## WRITTEN EXERCISE A
According to the forum thread, what does LARP stand for?
## WRITTEN EXERCISE B
Which usernames appear anywhere in the forum thread? List every one.
## WRITTEN EXERCISE C
Retype everything in the forum thread from "Posting a video" down to "C'est la vie!".

## EXTRACT PROVIDED
An episode of CSI had furries in it. It was definitely interesting.


----------



## Fruitloops (Jul 23, 2008)

myhorsesonador said:


> it was bones. The creepy part is that there really is people that do that. There is a group of them around here.





DrumRunner said:


> HA! I died laughing when I read this..
> 
> that is craziness..and YEAH, I would never own those..because people would think I was one of the crazy "Different Stroke" people..
> 
> ...


(this is isn't just directed to these two posters, nor is it directed to anyone in this thread - just something I see really often on the web and IRL that makes my heart hurts)

I'm kind of saddened by some of the reactions in this thread. I wish people would at least try to have an open mind and educate themselves before making thoughtless comments. 

Like said before, different strokes/different folks. You don't have to like/agree with it, but there are other, less demeaning ways of expressing your opinion then being (unintentional or not) rude and insensitive to a whole group/culture of people who are just that - people. As long as all parties involved are consenting and it is legal, what people do in private isn't something that should be ridiculed. 

I don't mean to start wank or anything - just kind of a peeve of mine.  A little bit of tact goes a long way, is all.


----------



## musicalmarie1 (Dec 8, 2010)

I agree with Fruitloops about tact, but it's all part of the risk people take in living that sort of lifestyle. 

My father is constantly warning me about being around horses because I could get hurt-- but I know that, and I'm aware of the dangers of handling horses and continue to do so with that risk in mind. 

Posting a video of yourself singing opens yourself up for the multitudes of people on the internet who have no class and would openly ridicule you if you aren't always perfectly on pitch-- but you posted that video knowing the inherent risks. 

So it's the same with people who chose to dress up as animals (horses, dogs, cats, etc), or even people who LARP (I wanted to for a while... That's live action role- playing), do so knowing that there are people out there who aren't going to understand why and who are going to judge you for it. 

C'est la vie!


----------

## DATA PROVIDED
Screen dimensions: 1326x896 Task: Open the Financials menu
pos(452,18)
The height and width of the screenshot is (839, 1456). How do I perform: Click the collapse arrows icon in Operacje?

## EXPECTED OUTPUT A
Live action role-playing.

## EXPECTED OUTPUT B
Fruitloops, myhorsesonador, DrumRunner, musicalmarie1

## EXPECTED OUTPUT C
Posting a video of yourself singing opens yourself up for the multitudes of people on the internet who have no class and would openly ridicule you if you aren't always perfectly on pitch-- but you posted that video knowing the inherent risks. 

So it's the same with people who chose to dress up as animals (horses, dogs, cats, etc), or even people who LARP (I wanted to for a while... That's live action role- playing), do so knowing that there are people out there who aren't going to understand why and who are going to judge you for it. 

C'est la vie!